New York - Uber may be able to force a feud over price-fixing claims with a Connecticut customer into private arbitration, a New York appeals panel ruled on Thursday in a victory for the company’s efforts to settle disputes out of court.
The appeals court in Manhattan on Thursday reversed a 2016 decision by US District Judge Jed Rakoff, who said Uber’s online user agreement didn’t provide the customer with enough notice that disputes would be heard in private arbitration for it to be binding.
The case is one of several cases testing the ride-hailing company’s attempts to force disputes into arbitration and away from public courtrooms, a tactic that former CEO Travis Kalanick has also used even after being ousted from the company in June. Earlier this week, Kalanick said a suit brought by the venture-capital firm Benchmark seeking his removal from Uber’s board should be heard in arbitration.

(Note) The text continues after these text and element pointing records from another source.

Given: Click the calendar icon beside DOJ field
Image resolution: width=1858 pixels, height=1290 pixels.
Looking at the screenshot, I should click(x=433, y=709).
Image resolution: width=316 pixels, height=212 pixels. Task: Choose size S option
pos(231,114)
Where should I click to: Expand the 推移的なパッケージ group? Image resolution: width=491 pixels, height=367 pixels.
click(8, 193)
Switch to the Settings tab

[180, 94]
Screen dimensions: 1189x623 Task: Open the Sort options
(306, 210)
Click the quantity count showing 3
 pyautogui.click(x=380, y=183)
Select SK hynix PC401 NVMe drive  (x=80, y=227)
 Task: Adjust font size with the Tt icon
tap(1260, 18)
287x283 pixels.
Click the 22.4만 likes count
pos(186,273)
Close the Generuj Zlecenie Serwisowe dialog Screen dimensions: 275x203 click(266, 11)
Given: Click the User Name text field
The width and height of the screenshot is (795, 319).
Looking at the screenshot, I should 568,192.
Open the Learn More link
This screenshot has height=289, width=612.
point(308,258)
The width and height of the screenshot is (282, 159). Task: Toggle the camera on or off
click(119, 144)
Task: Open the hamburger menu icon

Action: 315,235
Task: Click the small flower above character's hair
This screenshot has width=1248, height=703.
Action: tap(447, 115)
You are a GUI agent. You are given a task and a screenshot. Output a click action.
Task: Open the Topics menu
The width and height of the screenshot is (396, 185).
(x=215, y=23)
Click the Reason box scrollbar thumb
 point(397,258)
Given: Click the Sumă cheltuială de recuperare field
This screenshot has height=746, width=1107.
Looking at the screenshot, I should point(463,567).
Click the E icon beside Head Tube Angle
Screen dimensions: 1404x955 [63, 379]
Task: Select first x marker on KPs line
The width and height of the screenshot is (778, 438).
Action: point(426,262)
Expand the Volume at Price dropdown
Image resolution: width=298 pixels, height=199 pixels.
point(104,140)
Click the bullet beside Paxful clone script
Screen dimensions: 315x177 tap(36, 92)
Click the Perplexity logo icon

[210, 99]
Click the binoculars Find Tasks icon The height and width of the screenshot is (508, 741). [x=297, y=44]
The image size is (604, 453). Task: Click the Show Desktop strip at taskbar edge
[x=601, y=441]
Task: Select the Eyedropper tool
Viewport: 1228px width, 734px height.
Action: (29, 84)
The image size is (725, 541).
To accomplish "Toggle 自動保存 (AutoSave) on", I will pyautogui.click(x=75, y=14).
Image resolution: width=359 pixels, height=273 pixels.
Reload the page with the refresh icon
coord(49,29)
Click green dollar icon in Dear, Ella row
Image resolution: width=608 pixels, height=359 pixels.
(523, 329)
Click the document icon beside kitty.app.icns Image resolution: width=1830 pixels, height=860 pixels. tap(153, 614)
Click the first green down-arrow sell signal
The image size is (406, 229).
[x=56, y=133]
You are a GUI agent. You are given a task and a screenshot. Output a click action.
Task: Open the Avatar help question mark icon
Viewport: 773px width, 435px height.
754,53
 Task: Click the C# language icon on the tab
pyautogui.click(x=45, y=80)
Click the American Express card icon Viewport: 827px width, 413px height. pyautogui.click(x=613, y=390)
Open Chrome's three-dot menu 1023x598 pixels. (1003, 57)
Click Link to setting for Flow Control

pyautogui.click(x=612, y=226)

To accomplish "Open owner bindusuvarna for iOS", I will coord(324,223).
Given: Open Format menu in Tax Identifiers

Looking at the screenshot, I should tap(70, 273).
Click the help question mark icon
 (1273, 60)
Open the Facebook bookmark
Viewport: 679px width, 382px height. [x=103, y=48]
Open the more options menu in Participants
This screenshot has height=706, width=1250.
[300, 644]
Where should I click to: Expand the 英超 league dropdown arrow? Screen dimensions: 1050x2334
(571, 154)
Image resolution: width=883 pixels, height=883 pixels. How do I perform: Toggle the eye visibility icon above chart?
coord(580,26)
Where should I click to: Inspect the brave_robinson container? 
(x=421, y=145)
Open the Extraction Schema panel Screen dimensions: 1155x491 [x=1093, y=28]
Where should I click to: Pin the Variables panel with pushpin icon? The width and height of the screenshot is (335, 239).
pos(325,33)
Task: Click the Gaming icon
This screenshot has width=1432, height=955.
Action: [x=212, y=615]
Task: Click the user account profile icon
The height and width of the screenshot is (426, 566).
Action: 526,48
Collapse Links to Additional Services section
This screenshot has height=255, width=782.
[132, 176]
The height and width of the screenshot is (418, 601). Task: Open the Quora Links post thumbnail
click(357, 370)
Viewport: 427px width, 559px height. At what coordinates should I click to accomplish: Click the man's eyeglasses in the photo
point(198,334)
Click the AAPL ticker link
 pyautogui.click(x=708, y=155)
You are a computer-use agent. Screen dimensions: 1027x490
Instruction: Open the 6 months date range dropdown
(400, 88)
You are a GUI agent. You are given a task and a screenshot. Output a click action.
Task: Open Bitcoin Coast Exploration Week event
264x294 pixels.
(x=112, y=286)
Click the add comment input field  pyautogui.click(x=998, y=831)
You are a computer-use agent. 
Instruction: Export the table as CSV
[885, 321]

Uber is also attempting to move its fight with Waymo over trade secrets for driverless cars into arbitration. It won a similar battle in California last year when a federal appeals court ruled that most Uber drivers can be forced to resolve their disputes through arbitration.
The Connecticut customer, Spencer Meyer, sued Uber in 2015 saying that its pricing algorithm violates antitrust laws used to protect customers from price manipulation. He is seeking damages on behalf of millions of US riders who rely on the company for transportation.
Rakoff in July 2016 declined Uber’s request to throw out the suit and have the matter sent to an arbitrator. The judge said the process Meyer used to register for Uber’s service didn’t adequately notify him that he was waiving his right to have claims heard in court.
The appeals court found that Uber provided "reasonably conspicuous notice" of its terms of service and that Meyer agreed to arbitrate his claims, saying that he "unambiguously manifested his assent." It sent the case back to Rakoff to consider Meyer’s argument that Uber waived its right to arbitration in the dispute by actively litigating the case.
“This ruling does not grant defendants the right to throw this case into arbitration,” Meyer’s lawyer Brian Feldman said in an emailed statement. “The defence waived that right. We look forward to pressing ahead with the litigation.”
An Uber representative didn’t immediately return an email seeking comment on the ruling.